__What this task involves__
In the entries that follow, find each line with the word "will" and copy it.

━━ Data shown

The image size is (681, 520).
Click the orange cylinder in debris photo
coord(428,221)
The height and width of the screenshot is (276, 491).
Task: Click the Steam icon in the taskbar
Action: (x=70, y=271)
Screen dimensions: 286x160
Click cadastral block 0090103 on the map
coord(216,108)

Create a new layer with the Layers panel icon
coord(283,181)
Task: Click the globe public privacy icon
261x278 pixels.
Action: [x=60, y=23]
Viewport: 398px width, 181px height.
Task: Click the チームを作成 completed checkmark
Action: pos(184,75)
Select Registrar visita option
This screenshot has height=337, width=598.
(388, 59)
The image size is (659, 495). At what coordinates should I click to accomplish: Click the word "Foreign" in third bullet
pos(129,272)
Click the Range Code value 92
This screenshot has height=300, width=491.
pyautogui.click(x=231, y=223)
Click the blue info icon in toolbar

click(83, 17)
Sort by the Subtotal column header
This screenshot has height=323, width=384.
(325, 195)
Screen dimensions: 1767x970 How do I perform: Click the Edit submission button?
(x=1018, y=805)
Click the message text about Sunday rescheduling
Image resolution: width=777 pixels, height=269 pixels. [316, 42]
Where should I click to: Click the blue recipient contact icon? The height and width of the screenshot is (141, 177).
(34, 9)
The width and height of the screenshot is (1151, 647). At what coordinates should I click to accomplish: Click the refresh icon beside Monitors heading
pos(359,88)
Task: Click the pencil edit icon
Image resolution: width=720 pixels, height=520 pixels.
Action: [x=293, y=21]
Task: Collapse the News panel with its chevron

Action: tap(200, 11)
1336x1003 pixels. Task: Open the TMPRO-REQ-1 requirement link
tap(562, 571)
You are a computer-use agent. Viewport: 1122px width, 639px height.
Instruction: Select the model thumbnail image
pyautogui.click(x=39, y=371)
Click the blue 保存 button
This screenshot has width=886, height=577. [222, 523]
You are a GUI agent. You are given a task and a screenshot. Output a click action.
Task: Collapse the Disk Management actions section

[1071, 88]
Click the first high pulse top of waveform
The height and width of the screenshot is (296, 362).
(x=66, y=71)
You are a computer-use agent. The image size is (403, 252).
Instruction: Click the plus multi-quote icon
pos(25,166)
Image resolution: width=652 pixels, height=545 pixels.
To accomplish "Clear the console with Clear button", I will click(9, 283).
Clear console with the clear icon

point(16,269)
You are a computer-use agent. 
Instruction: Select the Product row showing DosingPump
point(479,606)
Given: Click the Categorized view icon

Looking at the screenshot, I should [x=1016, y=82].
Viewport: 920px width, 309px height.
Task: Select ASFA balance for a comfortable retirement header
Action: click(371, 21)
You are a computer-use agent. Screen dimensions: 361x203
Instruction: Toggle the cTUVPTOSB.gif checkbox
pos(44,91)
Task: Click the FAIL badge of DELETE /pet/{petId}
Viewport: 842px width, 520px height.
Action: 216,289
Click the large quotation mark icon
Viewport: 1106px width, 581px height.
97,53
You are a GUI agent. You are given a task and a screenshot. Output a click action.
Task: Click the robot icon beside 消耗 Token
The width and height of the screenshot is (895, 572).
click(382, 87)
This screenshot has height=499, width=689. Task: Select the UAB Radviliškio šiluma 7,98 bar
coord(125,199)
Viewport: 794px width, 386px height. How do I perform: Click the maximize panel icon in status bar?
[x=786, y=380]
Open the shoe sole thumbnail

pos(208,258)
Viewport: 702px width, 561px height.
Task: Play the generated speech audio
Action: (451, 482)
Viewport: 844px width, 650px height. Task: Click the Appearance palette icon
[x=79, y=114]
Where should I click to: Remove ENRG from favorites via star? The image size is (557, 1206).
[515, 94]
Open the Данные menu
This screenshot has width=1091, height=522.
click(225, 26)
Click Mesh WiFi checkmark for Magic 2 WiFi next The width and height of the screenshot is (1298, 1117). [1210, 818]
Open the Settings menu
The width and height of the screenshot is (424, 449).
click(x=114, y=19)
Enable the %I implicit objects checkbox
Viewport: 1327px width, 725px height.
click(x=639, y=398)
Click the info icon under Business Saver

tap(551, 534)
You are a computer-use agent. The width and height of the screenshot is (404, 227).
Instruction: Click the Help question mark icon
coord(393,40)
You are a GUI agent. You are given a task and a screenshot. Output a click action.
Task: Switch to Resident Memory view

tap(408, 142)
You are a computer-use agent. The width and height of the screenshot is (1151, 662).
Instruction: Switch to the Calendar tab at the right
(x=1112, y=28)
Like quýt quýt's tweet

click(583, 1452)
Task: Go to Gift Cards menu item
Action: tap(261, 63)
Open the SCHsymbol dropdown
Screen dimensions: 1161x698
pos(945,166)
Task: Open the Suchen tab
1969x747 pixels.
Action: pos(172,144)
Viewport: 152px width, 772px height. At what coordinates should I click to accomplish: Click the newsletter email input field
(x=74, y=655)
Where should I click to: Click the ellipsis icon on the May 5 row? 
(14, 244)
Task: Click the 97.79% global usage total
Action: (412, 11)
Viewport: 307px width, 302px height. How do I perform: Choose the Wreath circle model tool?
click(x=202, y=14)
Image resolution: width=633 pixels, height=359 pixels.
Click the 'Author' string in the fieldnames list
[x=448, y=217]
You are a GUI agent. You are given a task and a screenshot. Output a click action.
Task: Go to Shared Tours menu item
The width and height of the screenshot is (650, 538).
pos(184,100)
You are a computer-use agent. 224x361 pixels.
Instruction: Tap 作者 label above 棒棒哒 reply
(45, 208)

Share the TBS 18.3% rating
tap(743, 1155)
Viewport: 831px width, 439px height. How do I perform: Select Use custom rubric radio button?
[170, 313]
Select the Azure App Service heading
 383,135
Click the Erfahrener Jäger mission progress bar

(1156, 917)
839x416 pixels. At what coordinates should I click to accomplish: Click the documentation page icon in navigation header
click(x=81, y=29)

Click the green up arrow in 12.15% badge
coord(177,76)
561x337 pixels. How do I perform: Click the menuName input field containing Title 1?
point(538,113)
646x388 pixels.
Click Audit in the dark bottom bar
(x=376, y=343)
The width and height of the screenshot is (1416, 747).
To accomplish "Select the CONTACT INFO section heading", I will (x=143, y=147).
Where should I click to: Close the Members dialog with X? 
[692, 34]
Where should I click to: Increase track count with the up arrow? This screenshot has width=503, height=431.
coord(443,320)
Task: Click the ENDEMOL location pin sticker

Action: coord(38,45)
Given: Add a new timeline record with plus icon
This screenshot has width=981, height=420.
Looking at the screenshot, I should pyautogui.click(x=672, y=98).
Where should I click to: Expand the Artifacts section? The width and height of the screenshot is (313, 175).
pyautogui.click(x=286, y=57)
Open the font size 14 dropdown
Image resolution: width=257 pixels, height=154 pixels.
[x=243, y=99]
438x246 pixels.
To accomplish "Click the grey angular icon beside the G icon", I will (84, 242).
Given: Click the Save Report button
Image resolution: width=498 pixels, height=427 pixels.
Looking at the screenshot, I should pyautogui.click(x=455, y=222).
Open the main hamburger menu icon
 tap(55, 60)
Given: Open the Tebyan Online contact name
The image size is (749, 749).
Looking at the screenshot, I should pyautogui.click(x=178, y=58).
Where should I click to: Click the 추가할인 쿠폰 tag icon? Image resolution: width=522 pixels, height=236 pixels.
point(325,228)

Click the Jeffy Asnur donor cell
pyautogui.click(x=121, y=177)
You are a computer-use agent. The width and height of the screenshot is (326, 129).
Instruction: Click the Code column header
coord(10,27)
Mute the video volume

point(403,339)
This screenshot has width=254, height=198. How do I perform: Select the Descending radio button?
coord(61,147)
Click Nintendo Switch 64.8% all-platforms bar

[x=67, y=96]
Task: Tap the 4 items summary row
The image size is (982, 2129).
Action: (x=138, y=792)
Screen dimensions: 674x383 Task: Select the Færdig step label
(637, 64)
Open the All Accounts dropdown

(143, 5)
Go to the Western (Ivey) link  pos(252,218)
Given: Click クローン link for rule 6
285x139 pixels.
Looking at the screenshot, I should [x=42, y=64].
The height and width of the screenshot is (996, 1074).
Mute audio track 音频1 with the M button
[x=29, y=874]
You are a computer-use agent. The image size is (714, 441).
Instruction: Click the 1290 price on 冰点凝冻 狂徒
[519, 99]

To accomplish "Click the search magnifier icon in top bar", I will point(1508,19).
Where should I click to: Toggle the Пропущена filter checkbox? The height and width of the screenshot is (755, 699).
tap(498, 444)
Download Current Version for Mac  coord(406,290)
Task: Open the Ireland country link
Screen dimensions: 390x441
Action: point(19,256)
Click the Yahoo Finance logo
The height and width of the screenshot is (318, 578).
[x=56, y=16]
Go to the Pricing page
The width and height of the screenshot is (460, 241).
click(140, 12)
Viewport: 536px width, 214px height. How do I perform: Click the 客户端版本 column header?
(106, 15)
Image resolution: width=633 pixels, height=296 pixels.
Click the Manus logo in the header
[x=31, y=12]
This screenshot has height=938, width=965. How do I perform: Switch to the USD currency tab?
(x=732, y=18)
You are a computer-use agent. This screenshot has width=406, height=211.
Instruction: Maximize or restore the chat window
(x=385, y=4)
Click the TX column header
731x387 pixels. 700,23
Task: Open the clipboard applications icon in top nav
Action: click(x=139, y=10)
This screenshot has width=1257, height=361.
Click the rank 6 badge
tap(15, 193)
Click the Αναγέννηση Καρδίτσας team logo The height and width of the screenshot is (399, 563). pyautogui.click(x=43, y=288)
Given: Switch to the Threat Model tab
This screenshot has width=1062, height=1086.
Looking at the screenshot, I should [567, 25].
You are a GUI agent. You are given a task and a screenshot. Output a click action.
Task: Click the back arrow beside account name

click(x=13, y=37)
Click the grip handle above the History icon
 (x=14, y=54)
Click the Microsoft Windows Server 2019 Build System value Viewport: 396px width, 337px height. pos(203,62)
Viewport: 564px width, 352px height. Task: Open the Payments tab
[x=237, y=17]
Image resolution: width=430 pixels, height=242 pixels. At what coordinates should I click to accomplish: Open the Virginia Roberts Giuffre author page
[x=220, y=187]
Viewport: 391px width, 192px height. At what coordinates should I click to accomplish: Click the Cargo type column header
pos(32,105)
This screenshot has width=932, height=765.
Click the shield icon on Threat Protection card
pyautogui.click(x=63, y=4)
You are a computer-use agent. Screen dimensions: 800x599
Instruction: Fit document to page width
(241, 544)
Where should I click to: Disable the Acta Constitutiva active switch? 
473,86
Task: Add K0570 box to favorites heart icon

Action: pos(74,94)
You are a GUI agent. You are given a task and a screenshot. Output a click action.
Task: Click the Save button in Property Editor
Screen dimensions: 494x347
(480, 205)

━━━━

__Your response__
To accomplish "Clear the console with Clear button", I will click(9, 283).
To accomplish "Select the CONTACT INFO section heading", I will (x=143, y=147).
To accomplish "Click the grey angular icon beside the G icon", I will (84, 242).
To accomplish "Click the search magnifier icon in top bar", I will point(1508,19).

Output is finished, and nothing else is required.